Indian security agencies to tackle websites showing logistics
* Want to block free access to sites uploading details of sensitive locations
* Stress they have no way of handling sophisticated attacks planned on the basis of such imagery
By Iftikhar Gilani
NEW DELHI: A meeting is scheduled for Wednesday (today) to address the concerns of Indian security agencies over an increasing number of Internet websites showing satellite maps, terrain images and three-dimensional pictures of sensitive areas that could be targeted by terrorists.
The aim of the meeting is to examine the ways in which to tackle other Internet websites that display maps, pictures and satellite imagery that could be misused.
Security agencies are pressing for ways to block the free access of these sites in the interest of national security. They point out that the United States has succeeded in blocking all its sensitive areas with white marks.
China and Japan have also similarly blocked some sites, including those belonging to Google that posed national security risks.
The first warning about dangers from the Internet sites came in 2005 from the then Indian president, APJ Abdul Kalam, when he went through Google Earth and Google Maps and found details, including images of his own Rashtrapati Bhawan and a host of other sensitive government establishments, including weaponry deposits and army camps.
Debbie Frost, a spokeswoman of the California-based Goggle, was quick to react at the time, saying: “Google takes governmental concerns about Google Earth and Google Maps very seriously, welcomes dialogue with governments, and we will be happy to talk to Indian authorities about any concerns they may have.”
Two years of dialogue initiated by the Ministry of Science and Technology ultimately resulted in Google camouflaging the sites identified by the government with low-resolution pictures that may not have the sharpness that gives out the exact location and details of the government’s sensitive establishments.
Security agencies, however, say this is not enough since new websites are springing up and giving details of government establishments. For instance, they submitted to the ministry some of the satellite images hosted on Wikimapia and pointed out that other websites upload similar pictures as well.
Unknown threat: Security agencies’ major concern is that they have no way of handling sophisticated attacks planned on the basis of precise map imagery.

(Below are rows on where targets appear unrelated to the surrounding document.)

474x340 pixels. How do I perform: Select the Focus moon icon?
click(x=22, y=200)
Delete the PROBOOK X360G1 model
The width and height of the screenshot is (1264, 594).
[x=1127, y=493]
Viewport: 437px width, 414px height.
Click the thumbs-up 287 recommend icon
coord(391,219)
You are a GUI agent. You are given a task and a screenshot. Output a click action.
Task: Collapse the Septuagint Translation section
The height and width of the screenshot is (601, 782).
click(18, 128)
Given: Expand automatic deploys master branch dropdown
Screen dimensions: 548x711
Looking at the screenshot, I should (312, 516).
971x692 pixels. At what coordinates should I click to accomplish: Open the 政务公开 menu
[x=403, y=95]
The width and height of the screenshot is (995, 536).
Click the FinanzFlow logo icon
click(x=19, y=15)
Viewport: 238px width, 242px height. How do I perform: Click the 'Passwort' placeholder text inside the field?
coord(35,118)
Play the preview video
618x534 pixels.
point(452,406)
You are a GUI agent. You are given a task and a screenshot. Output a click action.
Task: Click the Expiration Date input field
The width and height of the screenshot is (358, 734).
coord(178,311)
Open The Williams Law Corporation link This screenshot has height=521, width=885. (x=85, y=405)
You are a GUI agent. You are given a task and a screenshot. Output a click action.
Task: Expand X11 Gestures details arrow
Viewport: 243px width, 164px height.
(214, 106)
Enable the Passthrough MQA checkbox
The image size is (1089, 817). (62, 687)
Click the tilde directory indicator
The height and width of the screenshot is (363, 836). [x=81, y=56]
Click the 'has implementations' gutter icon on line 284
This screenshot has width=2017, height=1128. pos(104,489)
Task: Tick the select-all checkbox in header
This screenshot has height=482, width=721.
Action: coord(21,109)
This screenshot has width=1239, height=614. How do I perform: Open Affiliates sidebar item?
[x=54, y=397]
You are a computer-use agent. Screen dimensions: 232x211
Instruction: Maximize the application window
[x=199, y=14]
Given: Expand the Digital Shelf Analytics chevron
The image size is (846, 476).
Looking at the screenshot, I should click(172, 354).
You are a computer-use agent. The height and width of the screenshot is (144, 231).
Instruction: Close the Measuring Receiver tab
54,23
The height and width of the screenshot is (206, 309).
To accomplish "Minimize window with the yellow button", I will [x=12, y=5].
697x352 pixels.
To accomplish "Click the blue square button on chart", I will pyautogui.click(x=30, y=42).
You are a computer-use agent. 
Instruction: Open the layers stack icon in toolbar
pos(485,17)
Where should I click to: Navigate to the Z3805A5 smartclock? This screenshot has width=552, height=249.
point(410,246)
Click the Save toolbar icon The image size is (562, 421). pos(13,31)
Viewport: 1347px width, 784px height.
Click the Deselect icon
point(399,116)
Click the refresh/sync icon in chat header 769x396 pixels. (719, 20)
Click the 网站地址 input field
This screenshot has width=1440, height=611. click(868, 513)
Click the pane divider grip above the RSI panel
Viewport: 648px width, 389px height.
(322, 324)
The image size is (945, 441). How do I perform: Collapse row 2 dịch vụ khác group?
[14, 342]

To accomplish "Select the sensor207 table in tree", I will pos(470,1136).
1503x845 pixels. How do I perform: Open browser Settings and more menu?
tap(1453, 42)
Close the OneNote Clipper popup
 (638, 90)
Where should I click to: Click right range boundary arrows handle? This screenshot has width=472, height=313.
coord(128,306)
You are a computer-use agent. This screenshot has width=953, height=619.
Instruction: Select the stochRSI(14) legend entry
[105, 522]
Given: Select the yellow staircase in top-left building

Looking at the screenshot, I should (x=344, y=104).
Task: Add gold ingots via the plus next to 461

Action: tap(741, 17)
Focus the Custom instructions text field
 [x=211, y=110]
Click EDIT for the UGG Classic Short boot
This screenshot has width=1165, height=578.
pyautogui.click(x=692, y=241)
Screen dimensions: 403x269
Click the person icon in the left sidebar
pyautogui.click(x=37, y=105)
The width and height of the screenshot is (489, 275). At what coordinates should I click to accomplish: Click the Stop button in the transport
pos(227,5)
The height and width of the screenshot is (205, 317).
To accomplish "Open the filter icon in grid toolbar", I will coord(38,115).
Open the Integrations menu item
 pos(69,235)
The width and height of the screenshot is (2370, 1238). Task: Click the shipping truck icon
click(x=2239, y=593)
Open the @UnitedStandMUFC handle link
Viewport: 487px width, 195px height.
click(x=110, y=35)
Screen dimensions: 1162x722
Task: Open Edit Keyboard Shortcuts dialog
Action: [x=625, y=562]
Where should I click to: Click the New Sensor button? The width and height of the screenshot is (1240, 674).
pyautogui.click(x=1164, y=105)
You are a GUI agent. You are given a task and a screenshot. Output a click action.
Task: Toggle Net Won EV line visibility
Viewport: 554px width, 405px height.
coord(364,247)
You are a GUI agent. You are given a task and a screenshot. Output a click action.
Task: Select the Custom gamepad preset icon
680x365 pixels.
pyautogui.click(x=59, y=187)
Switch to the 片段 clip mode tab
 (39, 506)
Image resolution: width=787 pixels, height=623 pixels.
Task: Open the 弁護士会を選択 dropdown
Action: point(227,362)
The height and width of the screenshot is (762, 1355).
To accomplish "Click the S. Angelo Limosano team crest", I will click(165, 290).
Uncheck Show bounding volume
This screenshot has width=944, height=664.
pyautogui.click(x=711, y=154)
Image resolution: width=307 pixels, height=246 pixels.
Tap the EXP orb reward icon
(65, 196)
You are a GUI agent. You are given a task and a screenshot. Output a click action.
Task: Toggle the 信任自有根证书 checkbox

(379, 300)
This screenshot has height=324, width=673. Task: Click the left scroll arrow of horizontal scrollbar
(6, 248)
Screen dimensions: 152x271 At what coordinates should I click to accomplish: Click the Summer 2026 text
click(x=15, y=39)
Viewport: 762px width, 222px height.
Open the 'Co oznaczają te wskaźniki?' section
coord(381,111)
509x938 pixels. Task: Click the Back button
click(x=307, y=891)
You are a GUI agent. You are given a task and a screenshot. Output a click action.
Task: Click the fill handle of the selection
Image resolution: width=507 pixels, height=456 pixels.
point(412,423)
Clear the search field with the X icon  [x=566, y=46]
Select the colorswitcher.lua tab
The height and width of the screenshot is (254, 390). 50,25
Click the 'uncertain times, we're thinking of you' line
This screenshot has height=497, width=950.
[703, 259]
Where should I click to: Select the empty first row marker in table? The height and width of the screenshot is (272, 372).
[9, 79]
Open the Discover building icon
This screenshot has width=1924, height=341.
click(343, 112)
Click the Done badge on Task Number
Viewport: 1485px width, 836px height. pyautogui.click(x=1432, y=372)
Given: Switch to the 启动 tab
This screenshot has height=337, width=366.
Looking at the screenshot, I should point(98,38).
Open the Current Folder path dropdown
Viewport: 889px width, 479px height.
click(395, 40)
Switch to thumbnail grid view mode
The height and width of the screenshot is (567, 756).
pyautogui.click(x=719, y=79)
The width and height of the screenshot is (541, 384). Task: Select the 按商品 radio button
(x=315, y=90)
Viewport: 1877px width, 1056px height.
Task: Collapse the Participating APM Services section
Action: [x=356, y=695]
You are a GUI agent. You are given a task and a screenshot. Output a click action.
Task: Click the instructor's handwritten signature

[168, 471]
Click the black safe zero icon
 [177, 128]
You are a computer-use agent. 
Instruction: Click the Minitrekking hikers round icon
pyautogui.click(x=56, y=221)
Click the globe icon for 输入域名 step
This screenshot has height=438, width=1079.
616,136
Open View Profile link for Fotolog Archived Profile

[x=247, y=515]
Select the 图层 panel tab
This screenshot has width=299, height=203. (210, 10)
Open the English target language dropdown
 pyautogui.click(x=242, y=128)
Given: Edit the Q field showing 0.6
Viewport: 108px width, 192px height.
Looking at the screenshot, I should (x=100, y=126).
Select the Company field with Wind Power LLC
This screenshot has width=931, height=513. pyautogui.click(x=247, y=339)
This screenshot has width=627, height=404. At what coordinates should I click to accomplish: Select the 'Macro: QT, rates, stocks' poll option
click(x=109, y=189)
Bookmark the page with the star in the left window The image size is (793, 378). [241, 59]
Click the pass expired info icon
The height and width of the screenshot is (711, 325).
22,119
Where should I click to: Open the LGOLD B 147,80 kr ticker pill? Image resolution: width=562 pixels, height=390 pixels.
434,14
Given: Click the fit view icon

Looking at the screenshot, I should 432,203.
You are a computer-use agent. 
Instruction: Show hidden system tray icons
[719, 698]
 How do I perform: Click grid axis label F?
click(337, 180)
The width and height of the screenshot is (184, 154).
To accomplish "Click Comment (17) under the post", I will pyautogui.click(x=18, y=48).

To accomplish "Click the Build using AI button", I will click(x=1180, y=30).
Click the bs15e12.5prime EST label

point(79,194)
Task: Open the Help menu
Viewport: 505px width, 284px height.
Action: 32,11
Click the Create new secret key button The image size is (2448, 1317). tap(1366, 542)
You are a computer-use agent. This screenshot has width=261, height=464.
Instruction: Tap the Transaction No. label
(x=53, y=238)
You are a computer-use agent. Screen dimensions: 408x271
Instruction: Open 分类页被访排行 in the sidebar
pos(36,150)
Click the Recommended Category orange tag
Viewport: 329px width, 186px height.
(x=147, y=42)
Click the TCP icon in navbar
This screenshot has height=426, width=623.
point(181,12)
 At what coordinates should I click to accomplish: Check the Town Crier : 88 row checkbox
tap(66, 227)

Such an eventuality, they stress, would pose an unknown national security threat.
The agencies had earlier approached the Ministry of Information Technology, which deals with computer technology, with a suggestion that the government block the websites putting up pictures or satellite imagery of sensitive locations.
The ministry, however, pointed out that there was no way that the websites be blocked completely given that even if their viewing were blocked in India, they would still be accessible to viewers in other countries such as Pakistan and China.
The issue was subsequently shifted to the Ministry of Science and Technology, which ultimately got Google to agree to address government concerns.